The Boston Phoenix
by Susan Ryan-Vollmar – April 20, 2000
You’d think that someone willing to pay the Boston Globe $25,000 to place an ad that merely publishes information already available to any Fleet Bank customer would find himself fighting off ad reps. Well, think again.
Bruce Marks, chief executive officer of the nonprofit Neighborhood Assistance Corporation of America (NACA), tried to do just that — and the Globe refused to run the ad. Titled “Fleet’s Outrageous Fees,” the NACA advertisement lists the circumstances that could trigger bank charges for Fleet customers.
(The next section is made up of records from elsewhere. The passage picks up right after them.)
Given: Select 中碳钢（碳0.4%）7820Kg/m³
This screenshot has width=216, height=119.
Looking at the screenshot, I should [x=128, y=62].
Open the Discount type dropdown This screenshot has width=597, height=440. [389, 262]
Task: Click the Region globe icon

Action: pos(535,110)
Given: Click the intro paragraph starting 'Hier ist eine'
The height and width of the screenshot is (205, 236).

It encourages readers to join NACA and mentions Fleet’s annual meeting — scheduled for this past Tuesday, April 18. (Marks wanted the ad to run April 13, 14, or 17 so it would appear before the meeting.)
“Yes, we did turn it down,” says Globe spokesman Rick Gulla. “We could not come to some accommodation.” Specifically, Gulla says, the Globe had concerns about the accuracy of the “fee structure” listed in the ad. A Fleet representative was consulted, Gulla says, and “what Fleet told us led us to believe that some of the language in the ad was misleading.”
The ad notes that fees will be levied for using Fleet ATMs, writing checks, talking to a teller, maintaining an account, and talking to a Fleet service representative. An asterisked line notes that the fees “may be waived if you keep thousands of dollars in Fleet accounts or if you make a limited number of transactions, service calls, or have certain types of accounts.”
All of which is true, according to a chart provided in Introducing Fleet: Your Guide to Fleet Products and Services, a 28-page booklet recently sent out to BankBoston customers whose accounts now belong to Fleet following the merger of the two banks.
“It’s outrageous,” Marks says. “They never gave us the opportunity to address the issues that Fleet raised [about the fees].”
Could it be that the $25,000 the NACA ad would have generated for the Globe wasn’t worth the trouble that could have been caused by irritating a major advertiser such as Fleet? Gulla says no. “We have to be sure here at the Globe that an ad of this nature is accurate and not misleading,” he says. “This is not an ad that appears in the Globe every day. This is an ad that is attacking a company in Boston. We have to make sure that the content of the ad is accurate.”
Marks, though, thinks differently. “We talk about corporate money controlling politicians,” he says. “Well, now you’re seeing corporate money determining who can put an ad in the Boston Globe and what that ad can say.”